A vida de Rodrigo já esteve várias vezes por um fio. Ana David perde a conta ao número de viagens que todos os anos faz entre casa e internamentos. E sabe que, um dia, uma escolha difícil pode bater-lhe à porta, mas garante: "Eu quero o Rodrigo cá, assim, como está agora, que ainda tem alguma qualidade de vida."

Confessa que se questionou por diversas vezes se teria todas as capacidades necessárias para tomar conta de um filho tão dependente de si, mas nunca pensou em desistir. "Nunca", reforça, sem hesitar, como se a resposta sempre tivesse estado ali, à espera. "É o que digo: apaixonei-me logo pelo Rodrigo mal o vi. Se tenho medo? Tenho. Nunca vivemos descansados."

Mas e depois dos filhos, o que fica? É a pensar no futuro dos milhares de cuidadores informais que Mónica propõe que "seja dada a possibilidade, por parte do governo, de profissionalizar o cuidador informal". "Os cuidadores estariam registados na junta e seria essa junta que daria um ordenado ao cuidador.

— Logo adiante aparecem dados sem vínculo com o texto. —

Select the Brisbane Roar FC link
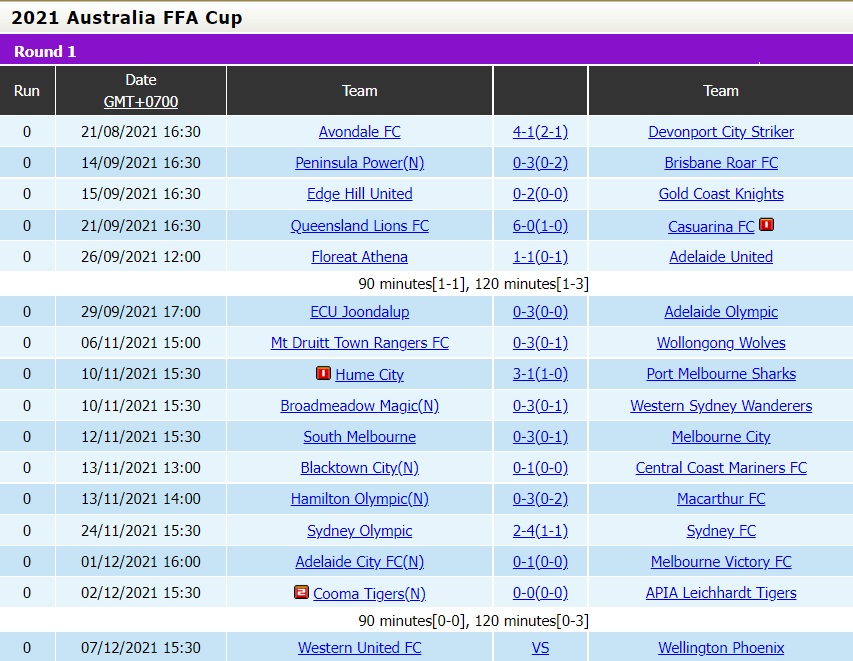Screen dimensions: 853x661 pos(720,162)
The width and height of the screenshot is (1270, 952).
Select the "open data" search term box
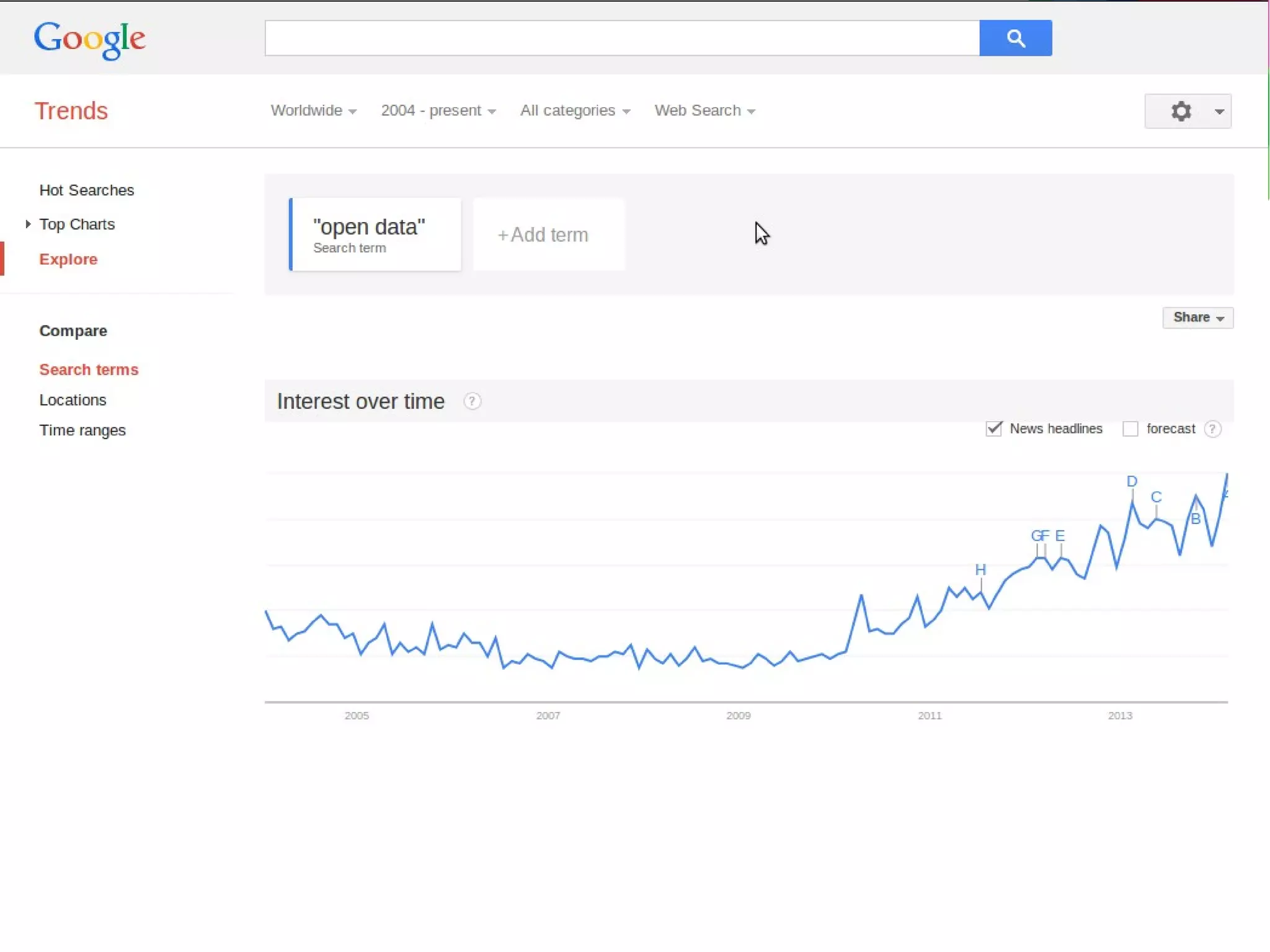click(375, 234)
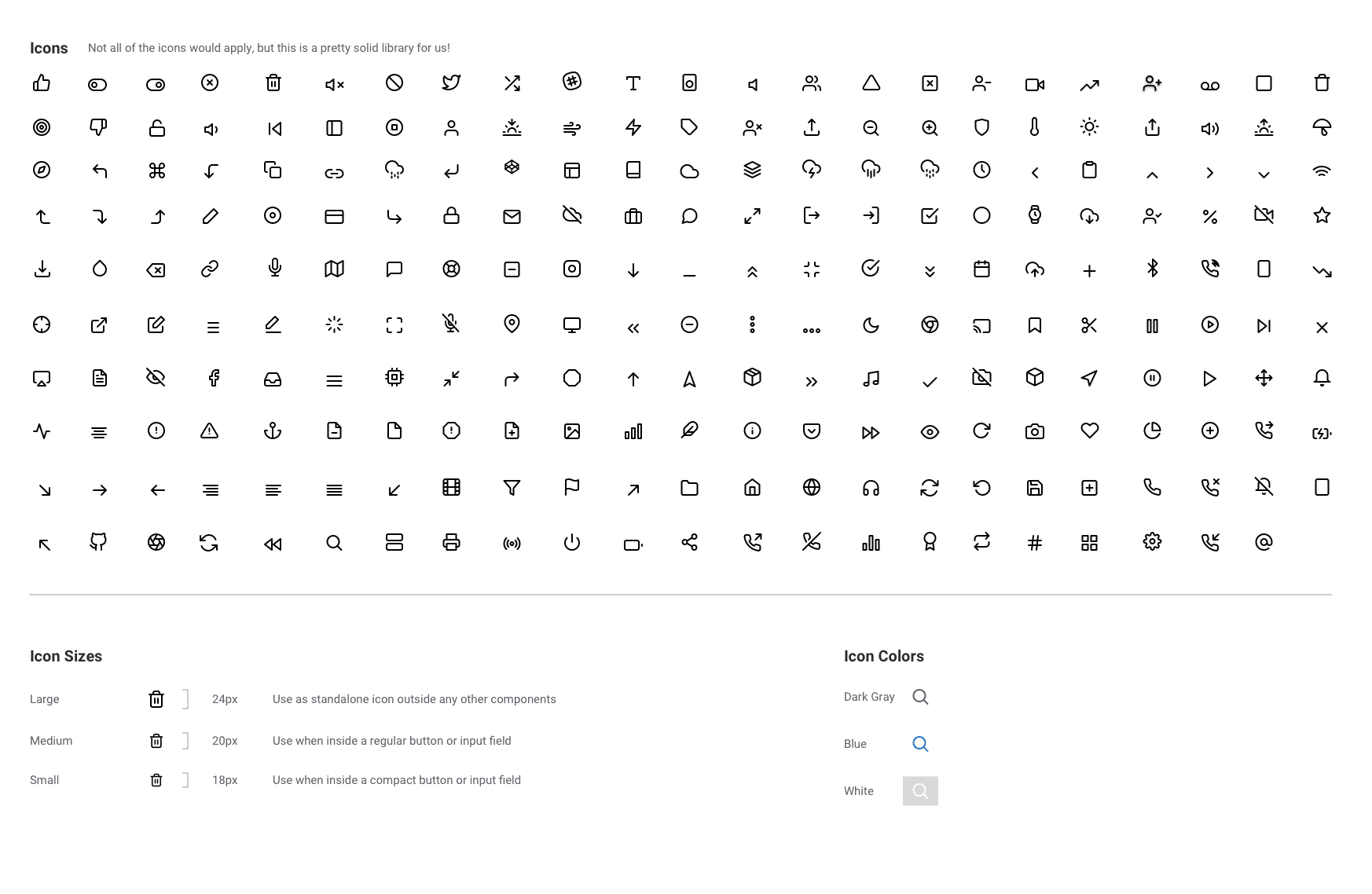Select the printer icon
Screen dimensions: 1372x894
[451, 542]
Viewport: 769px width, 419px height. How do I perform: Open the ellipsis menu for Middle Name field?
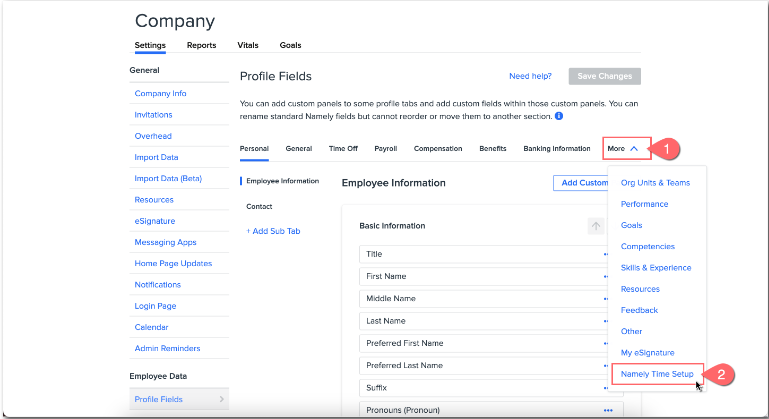(606, 299)
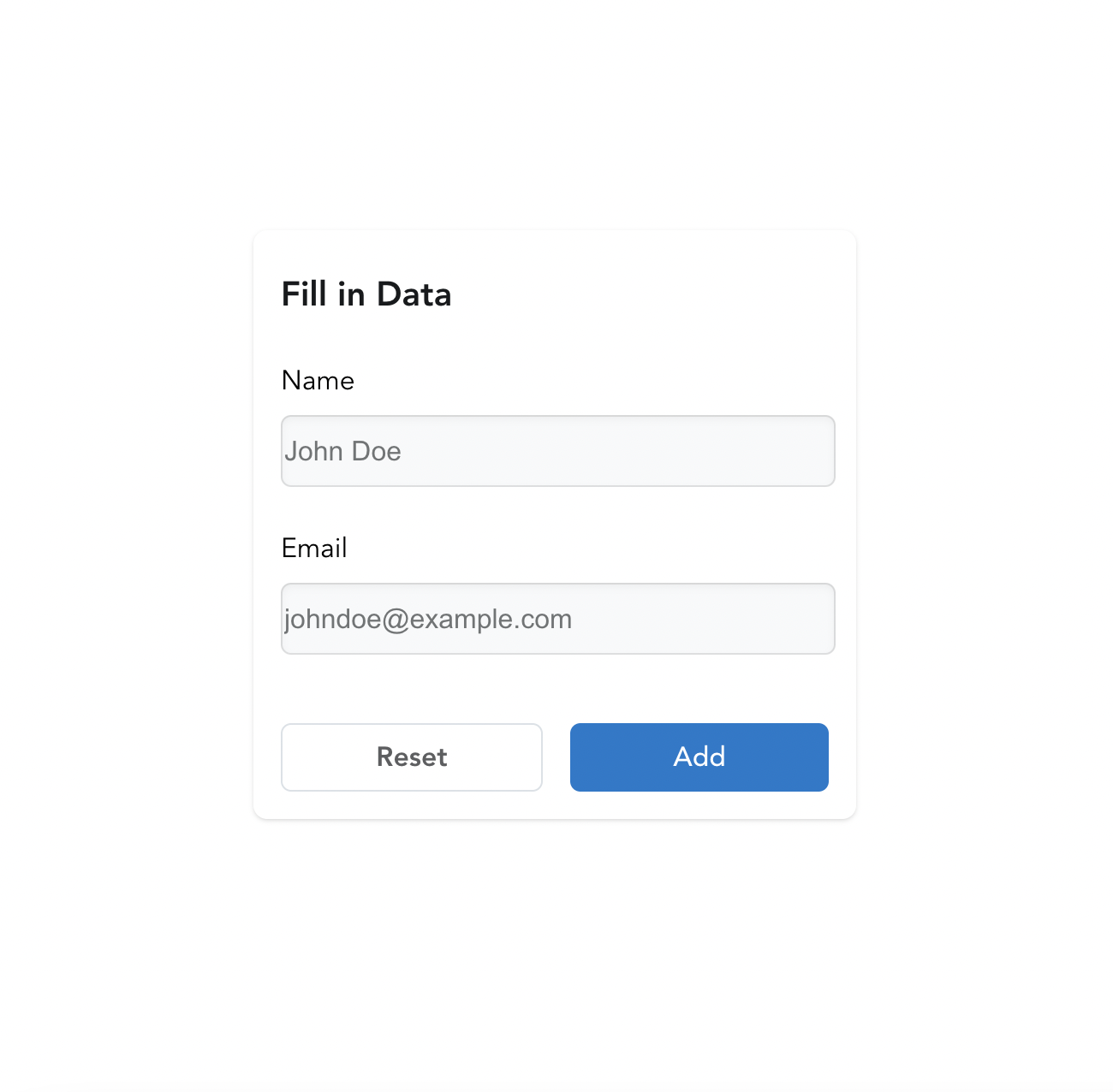This screenshot has height=1092, width=1113.
Task: Reset the Fill in Data form
Action: [412, 757]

Porque se o filho morrer, consegue fazer-se à vida, porque esteve a descontar nas horas em que cuidou do filho. Há muitos pais que perderam a capacidade de poder trabalhar em qualquer lado. Se eles dessem as duas vertentes - poder ser ou não profissionalizado - eu não queria ser profissionalizada, porque já tenho a minha licenciatura e a minha carreira. Mas há pais que não têm isto para se agarrar, caso o filho deixe de existir."

Em setembro deste ano, António Costa dizia não haver verbas suficientes para avançar com o estatuto de cuidador informal já neste Orçamento do Estado de 2019. Por pressão do Bloco de Esquerda, o cuidador informal surgiu, pela primeira vez, num Orçamento, embora sem medidas práticas apresentadas. O governo prevê apenas "medidas que previnam situações de risco de pobreza e de exclusão social" e reforços ao acompanhamento, capacitação e formação dos cuidadores. Mas é o início de algo maior, segundo acredita a Associação Nacional de Cuidadores Informais.

Um estudo recente, realizado a pedido do próprio governo, apontava que a atividade dos cuidadores em Portugal valeria quase 333 milhões de euros por mês, cerca de quatro mil milhões de euros ao ano.

"Estamos a sacrificar a vida, enquanto poupamos dinheiro ao Estado", frisa Ana David.

Apesar do panorama político que recusa olhar para este quadro social, Ana e Mónica estão, contra todos os receios, a dar asas a um sonho antigo e a tentar ser novamente mães.